Mutagenesis of linear or circular DNA larger than five to eight kbp (kilobase pair) in size is a tedious and often slow process. Most mutagenesis technologies for such DNA require the availability of unique restriction enzyme sites flanking the region targeted for mutagenesis and numerous steps of DNA and bacterial handling. Some of these steps include excising a fragment of DNA that contains the mutagenesis target site along with a flanking region, hereafter referred to as the target-containing DNA fragment (TDF), using restriction enzyme(s), followed by inserting the TDF into a cloning plasmid which is usually less than five kbp in size. This step requires cleaving both the original plasmid containing the TDF and the cloning plasmid with restriction enzymes and subsequently ligating the TDF into the cloning plasmid.
The TDF-containing cloning plasmid is then transformed into bacterial cells, and the transformed bacteria are grown on selective solid medium to allow only those bacterial cells that successfully uptake the TDF-containing cloning DNA plasmid to grow into colonies. Not all colonies will contain the newly introduced TDF because some of the empty cloning plasmids can transform bacteria due to inefficiency in restriction enzyme cleavage. Therefore, several bacterial clones are picked from the solid medium plates and grown in liquid medium. Their DNA contents are extracted with chemical reagents and multiple purification steps are required to remove contaminating bacterial chromosomal DNA, RNA, proteins and carbohydrates. The extracted DNA is then analyzed by DNA sizing, restriction analysis or PCR methods to identify a correct TDF-containing clone. Once a correct bacterial clone is identified, it is amplified by growing it in a larger volume of bacterial growth liquid medium, harvested by centrifugation, lysed by chemical reagents, and its plasmid DNA content is extracted and purified. The actual mutagenesis steps are then performed on this plasmid DNA by conventional methods such as site-specific mutagenesis without phenotypic selection (Kunkel, Proc Natl Acad Sci USA 82(2):488-92, 1985), inverted PCR (Byrappa et al., Genome Res 5(4), 404-7, 1995), the QuikChange XL site-directed mutagenesis kit (Stratagene, U.S. Pat. Nos. 5,789,166 and 5,932,419), or similar methods.

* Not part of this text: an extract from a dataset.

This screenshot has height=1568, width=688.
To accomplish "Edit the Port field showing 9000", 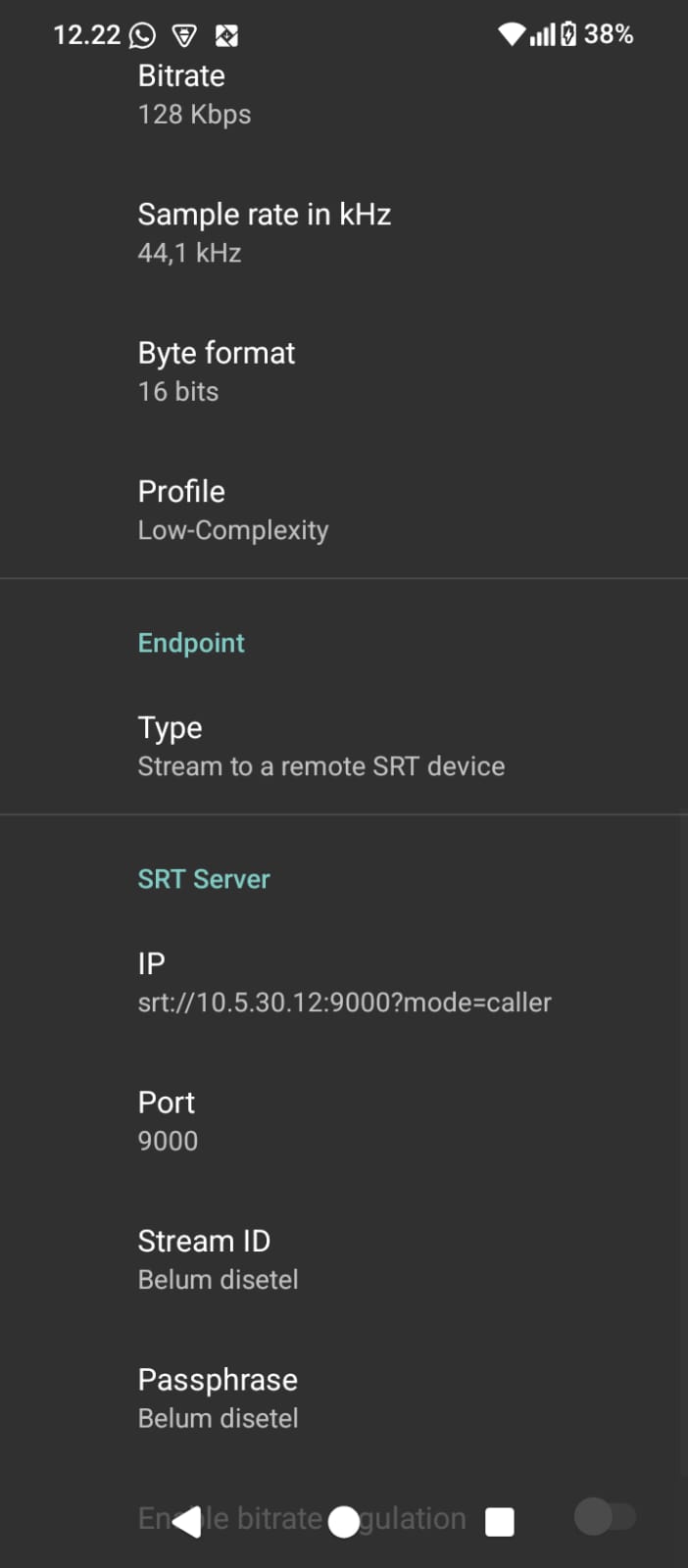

After completing the mutagenesis, a mutant clone must be identified by repeating the bacterial transformation, growth on solid medium, selection of colonies, growth in medium, and DNA purification. At this stage and depending on the nature of the introduced mutation, a DNA sequencing step is usually necessary to ensure that the selected clone contains the correct mutation. The correct clone is then grown in liquid bacterial growth medium followed by centrifugation to harvest the bacterial pellet, and the plasmid DNA is extracted. The authenticity of the resulting DNA is examined by restriction analysis using the same restriction enzyme(s) that was used to excise the TDF from the Original DNA and insert it into the cloning plasmid, or other restriction enzymes that result in a unique pattern. The mutated TDF is then cleaved out of a correct plasmid by restriction enzymes and separated from the cloning plasmid backbone. This separation step is usually performed on agarose or polyacrylamide gels in the presence of a fluorescent dye to visualize and physically collect the mutated TDF. Gel-purified, mutated TDF is then ligated to the Original plasmid that had been cleaved with the same restriction enzymes used to isolate the TDF and purified on agarose gel separately. Each of the steps described above is time consuming, laborious, and can be fraught with problems that slow the mutagenesis process.

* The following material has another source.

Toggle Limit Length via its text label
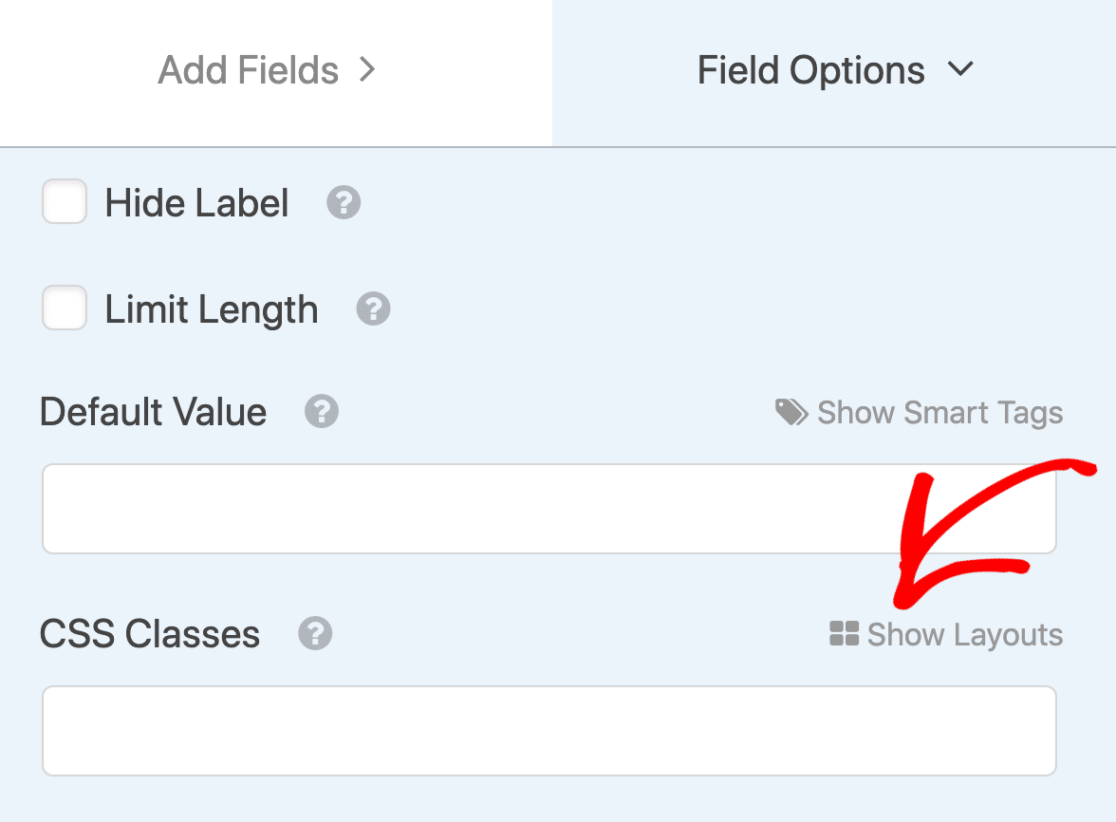This screenshot has height=822, width=1116. tap(211, 310)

There is a need to develop more efficient, economical and reliable methods for modifying large DNA accurately and with a minimum number of steps. The invention described below, Unrestricted Mutagenesis and Cloning (URMAC), avoids all of the steps described above for conventional mutagenesis methods until insertion of the mutated TDF into the Original DNA. Instead, URMAC depends on a series of PCR reactions, punctuated by ligation reactions. URMAC allows precise modification of linear or circular DNA of any size at any point. In its simplest form, URMAC uses two unique restriction sites flanking the TDF in the Original DNA that are in close enough proximity to each other so that a fragment containing these restriction sites can be amplified by PCR. In a variation of URMAC that employs homologous recombination, flanking restriction sites are not necessary.